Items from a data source
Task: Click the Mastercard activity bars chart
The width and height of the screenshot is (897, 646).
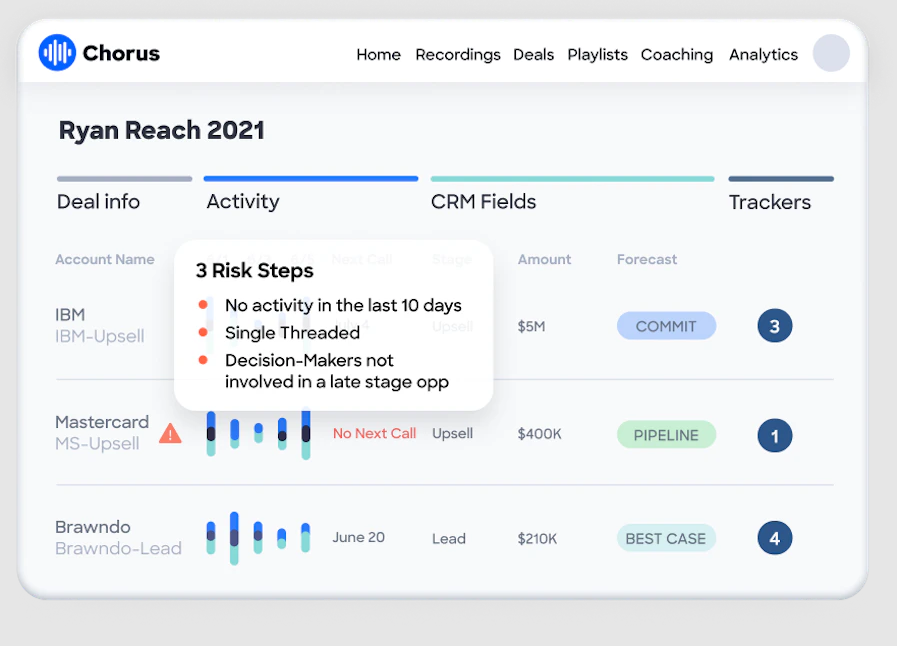Action: coord(259,433)
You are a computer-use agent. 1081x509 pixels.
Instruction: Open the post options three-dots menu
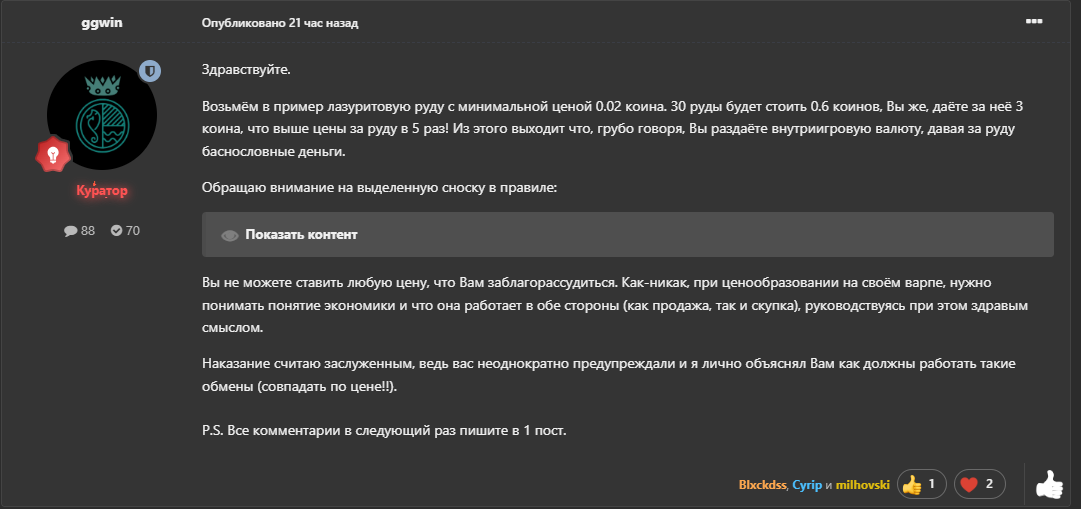point(1033,21)
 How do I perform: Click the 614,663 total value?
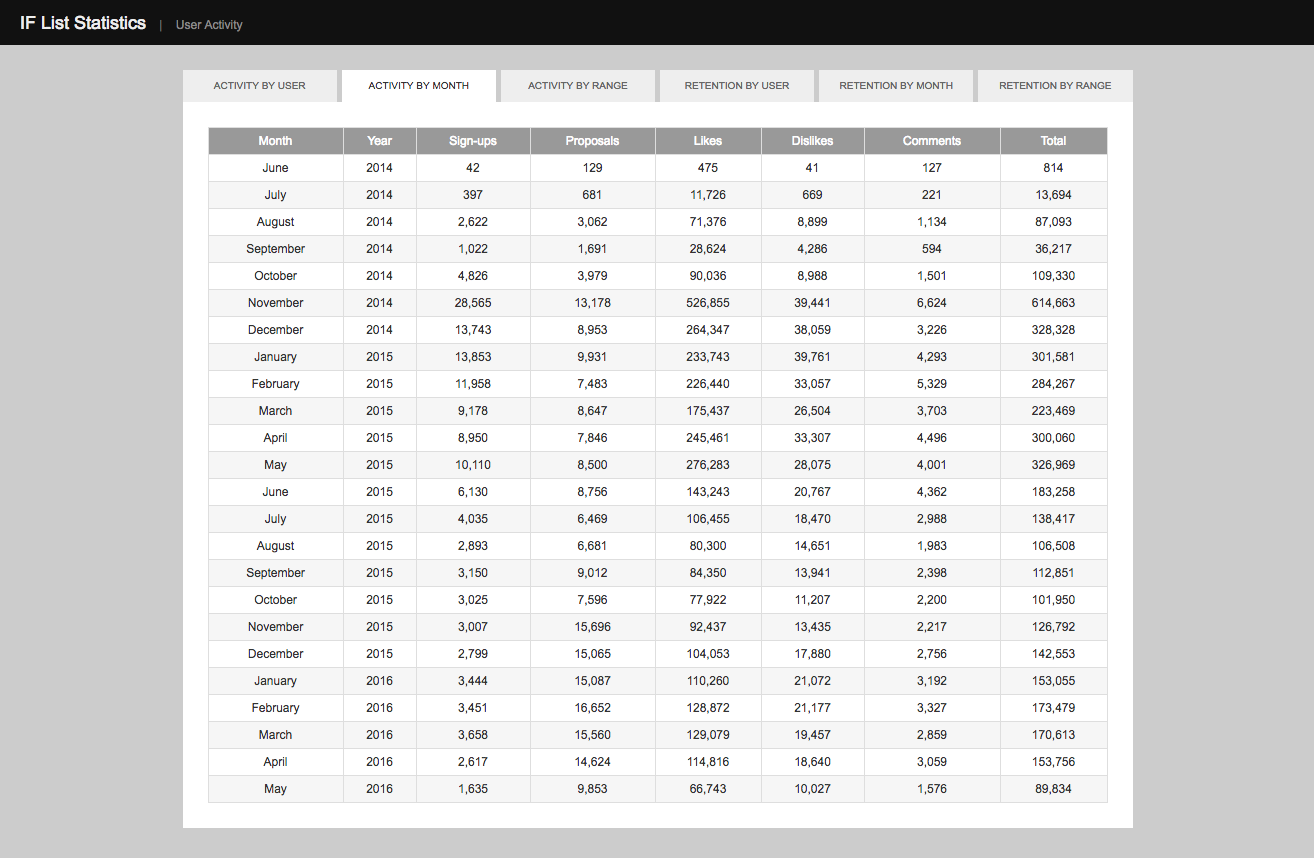[1053, 303]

Activity
Output nothing except an exact copy of the records above, with the images left out.

Output for this exercise
Task: Click the Mastercard activity bars chart
The width and height of the screenshot is (897, 646).
Action: coord(259,433)
You are a computer-use agent. 1081x509 pixels.
Instruction: Open the post options three-dots menu
point(1033,21)
 How do I perform: Click the 614,663 total value?
[1053, 303]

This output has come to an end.